-- ASSIGNMENT --
Across the records, find how many lines include the string "sidebar" and answer with only the figure.

-- RECORDS FOR THIS EXERCISE --
+ + + + + + +
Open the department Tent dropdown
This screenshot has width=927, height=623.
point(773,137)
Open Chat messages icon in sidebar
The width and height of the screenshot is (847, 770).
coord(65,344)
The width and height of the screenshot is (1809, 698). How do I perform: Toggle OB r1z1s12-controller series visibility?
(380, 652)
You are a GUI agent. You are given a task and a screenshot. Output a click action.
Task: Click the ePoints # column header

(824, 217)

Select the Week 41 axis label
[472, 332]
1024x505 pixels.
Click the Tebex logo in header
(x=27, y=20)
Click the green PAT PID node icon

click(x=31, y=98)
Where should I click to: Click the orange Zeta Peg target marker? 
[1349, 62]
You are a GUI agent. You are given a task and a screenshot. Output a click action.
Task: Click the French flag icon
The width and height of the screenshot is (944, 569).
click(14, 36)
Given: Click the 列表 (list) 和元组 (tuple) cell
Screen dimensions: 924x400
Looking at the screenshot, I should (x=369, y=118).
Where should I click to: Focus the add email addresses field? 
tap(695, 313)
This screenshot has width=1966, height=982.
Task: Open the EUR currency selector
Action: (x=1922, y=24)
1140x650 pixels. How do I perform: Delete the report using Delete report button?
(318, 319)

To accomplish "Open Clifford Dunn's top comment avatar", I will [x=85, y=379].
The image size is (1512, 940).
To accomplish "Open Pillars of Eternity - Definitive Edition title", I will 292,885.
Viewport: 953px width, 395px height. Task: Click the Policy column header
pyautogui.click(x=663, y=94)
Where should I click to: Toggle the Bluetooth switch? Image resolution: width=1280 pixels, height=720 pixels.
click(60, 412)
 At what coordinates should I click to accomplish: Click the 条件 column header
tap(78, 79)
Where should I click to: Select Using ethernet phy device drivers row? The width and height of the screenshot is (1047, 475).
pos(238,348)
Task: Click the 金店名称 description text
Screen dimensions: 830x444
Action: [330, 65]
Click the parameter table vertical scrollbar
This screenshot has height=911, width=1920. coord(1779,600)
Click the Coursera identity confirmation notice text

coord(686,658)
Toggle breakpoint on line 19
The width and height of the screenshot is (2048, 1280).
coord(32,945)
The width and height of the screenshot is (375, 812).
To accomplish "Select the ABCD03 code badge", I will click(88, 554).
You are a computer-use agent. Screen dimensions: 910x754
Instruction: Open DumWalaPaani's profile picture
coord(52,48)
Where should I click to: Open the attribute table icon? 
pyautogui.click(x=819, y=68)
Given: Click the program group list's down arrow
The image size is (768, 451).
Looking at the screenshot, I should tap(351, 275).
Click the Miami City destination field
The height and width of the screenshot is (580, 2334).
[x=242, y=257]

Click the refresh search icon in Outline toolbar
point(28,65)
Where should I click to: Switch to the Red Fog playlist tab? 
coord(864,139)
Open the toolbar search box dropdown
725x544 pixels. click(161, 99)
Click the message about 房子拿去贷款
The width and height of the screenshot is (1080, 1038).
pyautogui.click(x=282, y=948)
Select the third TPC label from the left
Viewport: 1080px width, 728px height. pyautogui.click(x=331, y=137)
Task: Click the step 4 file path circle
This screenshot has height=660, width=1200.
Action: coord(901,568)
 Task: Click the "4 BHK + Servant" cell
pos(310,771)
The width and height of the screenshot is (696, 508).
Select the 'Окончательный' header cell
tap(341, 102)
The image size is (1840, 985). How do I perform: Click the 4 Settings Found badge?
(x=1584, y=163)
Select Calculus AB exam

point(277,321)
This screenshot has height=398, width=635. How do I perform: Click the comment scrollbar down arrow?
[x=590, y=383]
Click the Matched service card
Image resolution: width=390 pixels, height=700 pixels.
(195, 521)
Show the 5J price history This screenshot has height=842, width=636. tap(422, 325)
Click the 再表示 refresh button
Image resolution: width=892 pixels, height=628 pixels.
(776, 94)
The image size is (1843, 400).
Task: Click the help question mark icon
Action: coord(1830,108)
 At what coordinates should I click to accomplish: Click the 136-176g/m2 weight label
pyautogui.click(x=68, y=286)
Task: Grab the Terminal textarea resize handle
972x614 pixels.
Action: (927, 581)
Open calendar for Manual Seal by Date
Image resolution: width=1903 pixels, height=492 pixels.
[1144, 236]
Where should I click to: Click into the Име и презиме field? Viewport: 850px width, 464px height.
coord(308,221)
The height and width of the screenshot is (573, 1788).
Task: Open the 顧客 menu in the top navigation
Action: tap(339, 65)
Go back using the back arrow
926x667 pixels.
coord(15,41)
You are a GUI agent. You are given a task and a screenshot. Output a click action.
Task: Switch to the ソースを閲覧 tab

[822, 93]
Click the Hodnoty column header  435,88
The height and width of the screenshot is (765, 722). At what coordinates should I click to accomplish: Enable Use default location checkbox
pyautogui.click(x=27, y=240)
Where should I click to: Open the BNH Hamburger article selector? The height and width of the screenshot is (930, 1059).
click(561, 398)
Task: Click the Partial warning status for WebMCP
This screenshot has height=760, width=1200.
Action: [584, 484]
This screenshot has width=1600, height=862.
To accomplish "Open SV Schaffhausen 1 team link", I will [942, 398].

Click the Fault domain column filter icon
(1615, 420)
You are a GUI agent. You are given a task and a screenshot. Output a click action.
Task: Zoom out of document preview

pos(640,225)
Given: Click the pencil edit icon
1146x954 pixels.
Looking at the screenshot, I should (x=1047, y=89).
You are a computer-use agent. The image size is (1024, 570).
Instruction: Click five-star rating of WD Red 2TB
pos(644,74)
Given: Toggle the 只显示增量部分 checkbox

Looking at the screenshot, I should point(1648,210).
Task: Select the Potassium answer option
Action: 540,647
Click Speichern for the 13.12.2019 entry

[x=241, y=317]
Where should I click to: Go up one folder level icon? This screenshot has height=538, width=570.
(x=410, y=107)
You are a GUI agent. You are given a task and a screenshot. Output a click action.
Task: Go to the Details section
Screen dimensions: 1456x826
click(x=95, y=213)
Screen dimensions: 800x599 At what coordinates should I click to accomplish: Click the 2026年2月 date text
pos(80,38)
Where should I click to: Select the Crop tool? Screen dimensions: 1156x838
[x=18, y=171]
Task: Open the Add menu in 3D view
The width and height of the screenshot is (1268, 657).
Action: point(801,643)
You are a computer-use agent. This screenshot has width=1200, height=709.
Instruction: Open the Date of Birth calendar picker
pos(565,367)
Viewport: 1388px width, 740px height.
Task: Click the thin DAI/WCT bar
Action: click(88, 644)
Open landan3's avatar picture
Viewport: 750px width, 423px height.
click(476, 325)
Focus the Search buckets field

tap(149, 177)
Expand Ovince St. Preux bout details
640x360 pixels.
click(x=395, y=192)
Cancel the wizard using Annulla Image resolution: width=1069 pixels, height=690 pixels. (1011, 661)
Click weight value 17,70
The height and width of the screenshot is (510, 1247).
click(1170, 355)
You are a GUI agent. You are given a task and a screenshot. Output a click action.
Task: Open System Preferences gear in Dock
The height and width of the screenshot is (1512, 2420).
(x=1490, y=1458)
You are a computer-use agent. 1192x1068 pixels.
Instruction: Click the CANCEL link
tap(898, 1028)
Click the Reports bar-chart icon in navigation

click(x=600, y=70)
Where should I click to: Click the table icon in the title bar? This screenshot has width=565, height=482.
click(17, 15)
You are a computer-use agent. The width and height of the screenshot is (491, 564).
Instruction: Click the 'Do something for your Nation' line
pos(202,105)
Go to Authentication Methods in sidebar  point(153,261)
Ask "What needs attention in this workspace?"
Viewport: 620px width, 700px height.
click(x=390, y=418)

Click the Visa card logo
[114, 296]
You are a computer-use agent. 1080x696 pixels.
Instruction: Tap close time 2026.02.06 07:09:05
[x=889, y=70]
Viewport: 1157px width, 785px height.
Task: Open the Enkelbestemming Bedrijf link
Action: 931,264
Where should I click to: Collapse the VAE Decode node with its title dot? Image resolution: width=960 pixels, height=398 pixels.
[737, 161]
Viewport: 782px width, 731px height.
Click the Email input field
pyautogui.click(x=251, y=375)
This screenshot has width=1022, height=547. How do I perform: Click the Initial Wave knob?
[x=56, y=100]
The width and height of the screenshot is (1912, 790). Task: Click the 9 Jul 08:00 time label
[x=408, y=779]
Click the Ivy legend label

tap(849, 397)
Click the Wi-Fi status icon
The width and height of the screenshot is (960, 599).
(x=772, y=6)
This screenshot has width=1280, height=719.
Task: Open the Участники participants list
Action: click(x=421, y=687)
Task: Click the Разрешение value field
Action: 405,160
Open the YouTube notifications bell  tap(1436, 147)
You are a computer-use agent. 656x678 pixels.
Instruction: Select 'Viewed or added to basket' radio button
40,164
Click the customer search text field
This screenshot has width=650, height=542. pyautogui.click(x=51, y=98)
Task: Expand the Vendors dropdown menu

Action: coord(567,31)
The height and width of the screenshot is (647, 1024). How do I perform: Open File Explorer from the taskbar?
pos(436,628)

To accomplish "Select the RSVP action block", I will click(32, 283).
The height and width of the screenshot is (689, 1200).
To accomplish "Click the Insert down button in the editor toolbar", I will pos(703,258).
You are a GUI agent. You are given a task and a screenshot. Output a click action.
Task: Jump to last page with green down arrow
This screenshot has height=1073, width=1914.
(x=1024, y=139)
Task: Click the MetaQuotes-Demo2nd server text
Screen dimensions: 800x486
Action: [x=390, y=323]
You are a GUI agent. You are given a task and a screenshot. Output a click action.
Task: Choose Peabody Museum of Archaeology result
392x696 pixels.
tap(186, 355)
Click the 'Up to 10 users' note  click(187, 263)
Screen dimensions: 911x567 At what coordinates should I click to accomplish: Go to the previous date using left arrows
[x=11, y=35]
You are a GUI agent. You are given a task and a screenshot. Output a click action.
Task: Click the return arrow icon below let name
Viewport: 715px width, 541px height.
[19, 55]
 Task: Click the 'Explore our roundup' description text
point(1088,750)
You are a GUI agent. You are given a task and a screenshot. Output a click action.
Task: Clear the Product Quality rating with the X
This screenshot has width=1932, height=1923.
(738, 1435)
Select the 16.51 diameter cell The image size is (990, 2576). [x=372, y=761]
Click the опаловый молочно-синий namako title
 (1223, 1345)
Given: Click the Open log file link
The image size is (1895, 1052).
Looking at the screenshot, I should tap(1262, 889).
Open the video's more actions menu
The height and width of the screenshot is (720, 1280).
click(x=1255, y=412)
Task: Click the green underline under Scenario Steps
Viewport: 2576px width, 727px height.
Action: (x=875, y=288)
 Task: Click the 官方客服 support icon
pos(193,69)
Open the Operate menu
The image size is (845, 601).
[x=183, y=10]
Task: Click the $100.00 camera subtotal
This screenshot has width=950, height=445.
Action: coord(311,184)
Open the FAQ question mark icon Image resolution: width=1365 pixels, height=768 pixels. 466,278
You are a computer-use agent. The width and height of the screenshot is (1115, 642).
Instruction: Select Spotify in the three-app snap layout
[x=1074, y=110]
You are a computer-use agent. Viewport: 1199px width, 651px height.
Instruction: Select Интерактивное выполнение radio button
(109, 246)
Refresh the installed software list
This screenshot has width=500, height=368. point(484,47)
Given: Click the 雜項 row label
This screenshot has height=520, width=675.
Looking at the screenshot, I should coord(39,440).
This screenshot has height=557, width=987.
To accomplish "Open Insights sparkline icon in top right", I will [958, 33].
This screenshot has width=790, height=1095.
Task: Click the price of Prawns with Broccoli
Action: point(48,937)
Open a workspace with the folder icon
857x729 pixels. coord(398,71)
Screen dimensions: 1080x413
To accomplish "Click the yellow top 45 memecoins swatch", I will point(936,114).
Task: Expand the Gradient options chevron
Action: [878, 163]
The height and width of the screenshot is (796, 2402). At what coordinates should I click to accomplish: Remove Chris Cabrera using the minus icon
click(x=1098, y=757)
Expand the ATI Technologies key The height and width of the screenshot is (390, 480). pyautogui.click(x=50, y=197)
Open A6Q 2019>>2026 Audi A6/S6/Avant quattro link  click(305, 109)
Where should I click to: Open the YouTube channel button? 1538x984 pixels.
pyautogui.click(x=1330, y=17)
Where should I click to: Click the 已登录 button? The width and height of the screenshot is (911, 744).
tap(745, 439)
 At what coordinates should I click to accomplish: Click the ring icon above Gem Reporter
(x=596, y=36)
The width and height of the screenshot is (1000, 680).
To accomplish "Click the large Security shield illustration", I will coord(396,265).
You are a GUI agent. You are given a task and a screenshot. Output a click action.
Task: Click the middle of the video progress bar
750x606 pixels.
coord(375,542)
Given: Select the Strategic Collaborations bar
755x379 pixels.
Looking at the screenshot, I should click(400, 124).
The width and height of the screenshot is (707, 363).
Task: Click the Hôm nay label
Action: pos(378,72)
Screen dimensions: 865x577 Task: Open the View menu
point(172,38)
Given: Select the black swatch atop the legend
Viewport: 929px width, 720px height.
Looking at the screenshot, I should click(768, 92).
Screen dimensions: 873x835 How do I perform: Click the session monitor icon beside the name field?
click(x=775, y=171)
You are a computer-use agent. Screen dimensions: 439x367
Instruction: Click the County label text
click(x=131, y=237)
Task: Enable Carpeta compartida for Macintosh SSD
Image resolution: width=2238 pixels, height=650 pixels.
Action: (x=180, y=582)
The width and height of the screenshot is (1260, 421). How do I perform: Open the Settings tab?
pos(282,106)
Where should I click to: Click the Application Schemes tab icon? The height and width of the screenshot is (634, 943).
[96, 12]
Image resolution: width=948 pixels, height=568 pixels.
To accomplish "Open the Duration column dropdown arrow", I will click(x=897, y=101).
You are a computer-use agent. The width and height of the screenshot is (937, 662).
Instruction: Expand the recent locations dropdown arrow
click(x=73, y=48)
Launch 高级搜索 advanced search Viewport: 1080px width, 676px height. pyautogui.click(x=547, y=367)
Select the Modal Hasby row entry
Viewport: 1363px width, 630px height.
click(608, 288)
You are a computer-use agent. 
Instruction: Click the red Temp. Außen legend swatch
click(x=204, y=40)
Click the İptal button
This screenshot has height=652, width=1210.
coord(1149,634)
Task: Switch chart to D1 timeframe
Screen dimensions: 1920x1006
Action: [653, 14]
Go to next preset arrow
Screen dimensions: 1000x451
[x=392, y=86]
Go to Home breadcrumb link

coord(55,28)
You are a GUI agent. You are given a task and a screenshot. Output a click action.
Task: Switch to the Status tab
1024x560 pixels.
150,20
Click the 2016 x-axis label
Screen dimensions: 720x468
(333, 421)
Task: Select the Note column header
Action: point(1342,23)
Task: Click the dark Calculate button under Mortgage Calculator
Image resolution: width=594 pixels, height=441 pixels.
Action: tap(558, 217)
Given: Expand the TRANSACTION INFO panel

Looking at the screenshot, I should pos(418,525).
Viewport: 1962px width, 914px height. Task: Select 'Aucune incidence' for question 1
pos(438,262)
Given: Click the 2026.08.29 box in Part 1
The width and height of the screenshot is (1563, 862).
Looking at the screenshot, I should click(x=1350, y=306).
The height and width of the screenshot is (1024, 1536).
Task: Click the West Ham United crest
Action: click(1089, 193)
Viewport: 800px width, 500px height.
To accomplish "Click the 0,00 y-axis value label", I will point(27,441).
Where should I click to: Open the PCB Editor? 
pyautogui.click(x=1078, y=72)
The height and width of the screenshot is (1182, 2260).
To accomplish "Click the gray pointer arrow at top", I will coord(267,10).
+ + + + + + +
-- EXPECTED ANSWER --
2